TEXT
────────────────

Summary: $Trans(F, Pts(o1)) =$ {alloc_b}

3. VFG Construction

Basic rules for data dependencies

Instruction Value Flow Guard Condition
$l,\phi: p = alloc$ $alloc \rightarrow p$ $\phi$
$l,\phi : p = q$ $q \rightarrow p$ $\phi$
\begin{array} \\ l_1, \phi_1 : *x = q; \\ l_2, \phi_2 : p = *y; \end{array} \begin{array} \\ \exists o | (o, \alpha) \in Pts(x) \land (o, \beta) \in Pts(y) \\ q \rightarrow p \end{array} $\phi_1 \land \phi_2 \land \alpha \land \beta$

Example: Value-Flow Graph

bool cond;

// Thread 1
void thread1() {
  int **x = malloc(); // alloc_x
  int *a  = malloc(); // alloc_a
  *x = a;             // alloc_x -> alloc_a
  fork(thread2, x);

  if(cond) {
    int *c = *x; // c -> {alloc_a, alloc_b}
    print(*c);   // May-use alloc_b...?
  }
}

3.2 Interference Dependence Analysis: Construct Inter-thread VFG

Our goal:
  • Resolve interference dependence edges
  • Compute Guard condition
  • 🗝 Alias relationship between different threads

Steps

  1. Escaped(Shared) Object Computation
  2. Dependence Edges Computation
  3. Dependence Guard Computation
  4. Update until we reach a fixed-point

1. Escaped Object Computation

Objects pointed-to-by escaped objects are escaped objects.

  • $EspObj$: Escaped(Shared) Objects
  • $Pted$: Pointed-to-by Variables
    • ex) $p \rightarrowtail o, Pts(p) = \{o\}, Pted(o) = \{p\} $
      \begin{algorithm}
      \caption{Escaped Object Computation}
      \begin{algorithmic}

        \PROCEDURE{EscapeAnalysis}{VFG}
          \STATE Initialize $EspObj$
          \COMMENT{objects passed to the fork calls}

          \FORALL{node $n$ in VFG}
            \IF{$n : *x = q$}
              \STATE Let $ x \rightarrowtail o$ and $ q \rightarrowtail o'$
              \IF{$o \in EspObj$}
                \STATE $EspObj \leftarrow EspObj \cup \{ o' \}$
              \ENDIF
            \ENDIF
          \ENDFOR

          \FORALL{escaped object $o$ in $EspObj$}
            \STATE Find the set of nodes $N$ that reachable from $o$
            \STATE Let $\sigma$ the aggregated guards of edges during traversal
            \FORALL{node $n$ in $N$}
              \STATE $Pted(o) \leftarrow Pted(o) \cup (n, \sigma)$
            \ENDFOR
          \ENDFOR

          \RETURN $EspObj$ and their $Pted$
        \ENDPROCEDURE

      \end{algorithmic}
      \end{algorithm}
    

Example: alloc_b in Thread2

void thread2(int **y)
// EspObj = {alloc_x}
b = malloc(); // alloc_b
if (!cond)

────────────────

Dataset entries
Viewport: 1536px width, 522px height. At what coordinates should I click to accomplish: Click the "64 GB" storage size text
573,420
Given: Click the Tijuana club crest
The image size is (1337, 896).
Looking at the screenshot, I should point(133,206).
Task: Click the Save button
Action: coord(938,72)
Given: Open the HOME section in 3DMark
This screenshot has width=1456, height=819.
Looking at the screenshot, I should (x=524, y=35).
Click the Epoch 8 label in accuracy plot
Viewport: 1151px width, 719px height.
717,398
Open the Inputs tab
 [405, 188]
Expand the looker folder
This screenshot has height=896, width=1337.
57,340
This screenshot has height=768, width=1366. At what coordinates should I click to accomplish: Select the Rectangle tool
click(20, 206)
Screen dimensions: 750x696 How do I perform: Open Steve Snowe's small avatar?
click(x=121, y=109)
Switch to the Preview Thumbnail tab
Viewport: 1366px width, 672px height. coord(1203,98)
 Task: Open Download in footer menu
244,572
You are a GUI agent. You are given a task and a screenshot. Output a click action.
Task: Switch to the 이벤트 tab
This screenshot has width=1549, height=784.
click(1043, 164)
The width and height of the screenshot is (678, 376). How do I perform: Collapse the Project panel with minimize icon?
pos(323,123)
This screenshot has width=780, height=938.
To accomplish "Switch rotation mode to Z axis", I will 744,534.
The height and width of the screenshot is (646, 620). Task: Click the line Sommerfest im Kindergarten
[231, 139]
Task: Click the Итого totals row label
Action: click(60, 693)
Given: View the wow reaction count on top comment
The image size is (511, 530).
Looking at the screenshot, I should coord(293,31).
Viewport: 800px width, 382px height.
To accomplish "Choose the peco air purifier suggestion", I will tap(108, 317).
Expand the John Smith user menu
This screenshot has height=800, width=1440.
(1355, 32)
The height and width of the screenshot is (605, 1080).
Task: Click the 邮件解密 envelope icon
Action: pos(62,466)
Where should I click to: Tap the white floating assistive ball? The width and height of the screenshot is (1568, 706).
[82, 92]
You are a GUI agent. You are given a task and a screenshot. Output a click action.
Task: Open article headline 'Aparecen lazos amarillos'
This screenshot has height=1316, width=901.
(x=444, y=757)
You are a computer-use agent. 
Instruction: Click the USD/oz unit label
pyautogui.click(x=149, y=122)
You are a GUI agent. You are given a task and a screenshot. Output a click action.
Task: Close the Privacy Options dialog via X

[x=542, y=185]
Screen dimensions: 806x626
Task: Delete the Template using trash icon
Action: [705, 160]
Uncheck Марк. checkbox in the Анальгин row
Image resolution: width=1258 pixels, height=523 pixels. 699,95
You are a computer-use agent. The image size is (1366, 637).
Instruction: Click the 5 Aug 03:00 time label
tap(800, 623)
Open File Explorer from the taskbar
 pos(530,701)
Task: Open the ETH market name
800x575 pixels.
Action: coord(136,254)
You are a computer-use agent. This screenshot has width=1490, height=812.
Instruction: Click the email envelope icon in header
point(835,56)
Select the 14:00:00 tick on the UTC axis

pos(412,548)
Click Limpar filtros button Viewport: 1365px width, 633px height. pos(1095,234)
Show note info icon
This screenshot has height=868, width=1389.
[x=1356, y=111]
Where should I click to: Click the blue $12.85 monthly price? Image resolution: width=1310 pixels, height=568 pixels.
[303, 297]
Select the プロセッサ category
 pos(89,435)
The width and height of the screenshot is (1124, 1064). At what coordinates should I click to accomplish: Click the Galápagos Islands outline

────────────────

WRITTEN PROBLEM
List every step given under "Steps" in the text on value-flow graphs, in order. You won't need the records for this.

SOLUTION FOR THIS PROBLEM
1. Escaped(Shared) Object Computation
2. Dependence Edges Computation
3. Dependence Guard Computation
4. Update until we reach a fixed-point